Sample size for classifier development — samsize

Determine the sample size necessary to estimate the probability of correct classification (PCC) to within a certain tolerance of the optimal (Bayes) PCC.

Usage

samsize_pcc(effect, tolerance, p = 0.5, nfeat = 1, dfeat = 1)

Arguments

effect: Effect size (difference in means divided by SD)
tolerance: Sample size is found such that \(PCC(\infty) - PCC(n)\) is less than tolerance.
p: Proportion of less common class (default 0.5)
nfeat: Number of features
dfeat: Number of differential features.
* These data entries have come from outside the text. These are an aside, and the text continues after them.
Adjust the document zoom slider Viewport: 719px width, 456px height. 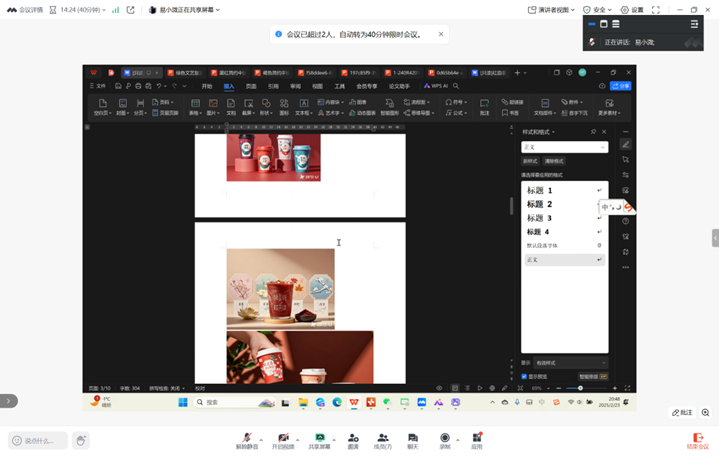(581, 388)
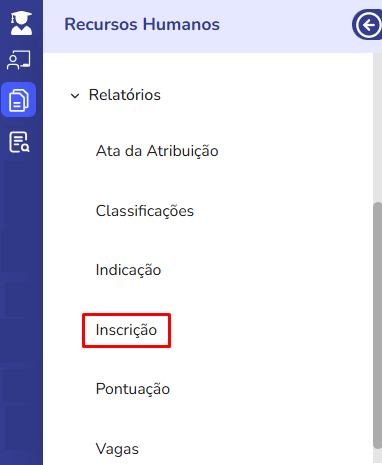
Task: Click the Recursos Humanos panel title
Action: 142,25
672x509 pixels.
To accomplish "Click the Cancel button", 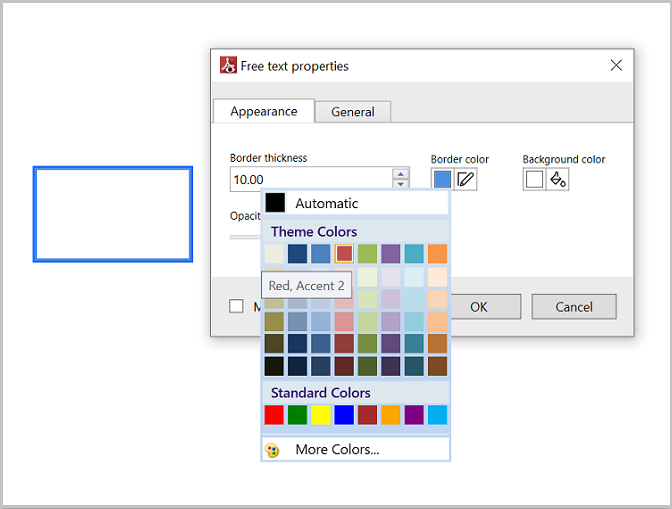I will click(x=573, y=306).
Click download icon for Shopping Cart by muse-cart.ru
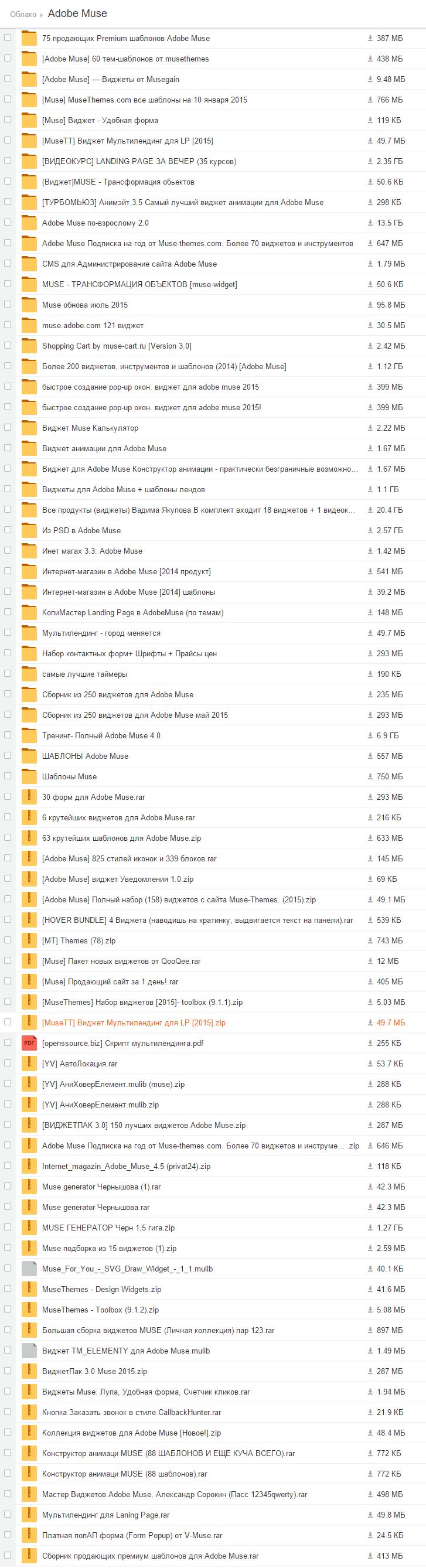This screenshot has height=1568, width=426. (x=370, y=346)
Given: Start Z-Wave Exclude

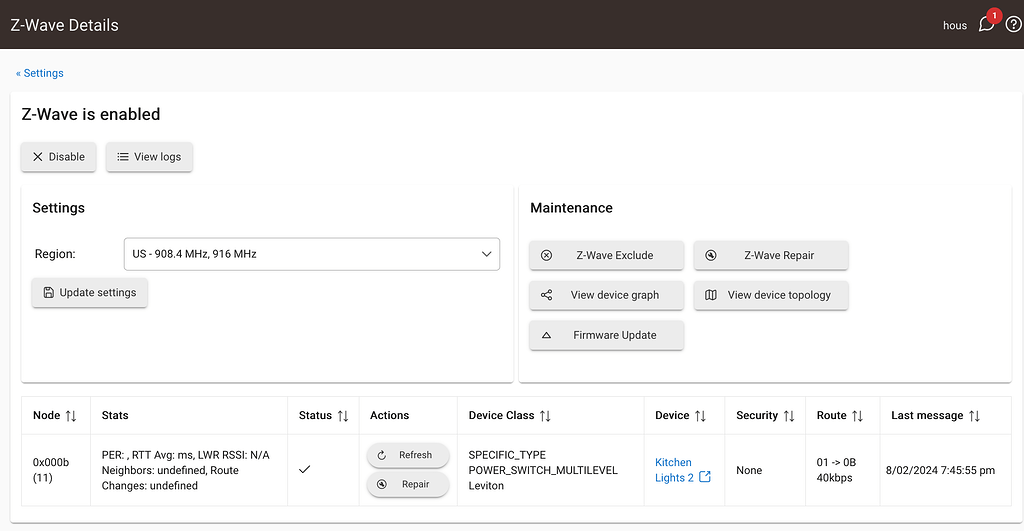Looking at the screenshot, I should click(606, 255).
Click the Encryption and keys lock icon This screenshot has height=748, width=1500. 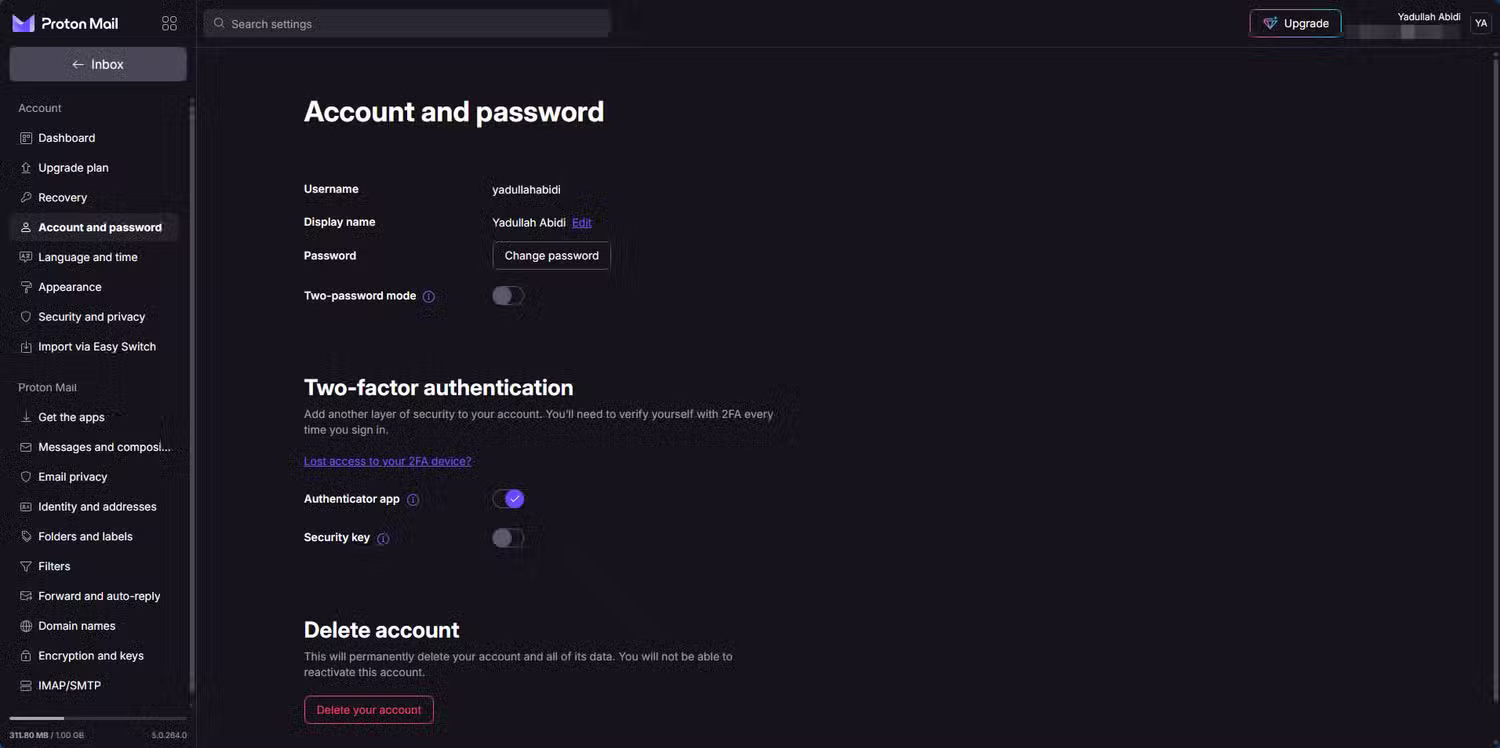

Note that Dobbin & Simon recommend using dfeat=1.

Value

Object of class `power.htest“, a list of the arguments augmented with method and note elements.

Details

Assumes a multivariate normal distribution with spherical variance. Loosely based on the function MKmisc::ssize.pcc(), but with two primary differences:

Doesn't solve for worst case scenario over 1:dfeat, just uses dfeat.
Uses tpower() rather than approximating the power of the t-test.

Examples

samsize_pcc(0.5, 0.001)
#> 
#>      Sample Size Planning for Developing Classifiers Using High Dimensional Data 
#> 
#>       tolerance = 0.001
#>               p = 0.5
#>          effect = 0.5
#>           nfeat = 1
#>           dfeat = 1
#>         pcc_inf = 0.5987063
#>           pcc_n = 0.5977528
#>              n1 = 34
#>              n2 = 34
#> 
samsize_pcc(1, 0.1, nfeat=22000)
#> 
#>      Sample Size Planning for Developing Classifiers Using High Dimensional Data 
#> 
#>       tolerance = 0.1
#>               p = 0.5
#>          effect = 1
#>           nfeat = 22000
#>           dfeat = 1
#>         pcc_inf = 0.6914625
#>           pcc_n = 0.5946208
#>              n1 = 38
#>              n2 = 38
#> 
samsize_pcc(0.8, 0.1, p=1/3, nfeat=22000, dfeat=20)
#> 
#>      Sample Size Planning for Developing Classifiers Using High Dimensional Data 
#> 
#>       tolerance = 0.1
#>               p = 0.3333333
#>          effect = 0.8
#>           nfeat = 22000
#>           dfeat = 20
#>         pcc_inf = 0.965748
#>           pcc_n = 0.86905
#>              n1 = 36
#>              n2 = 72
#>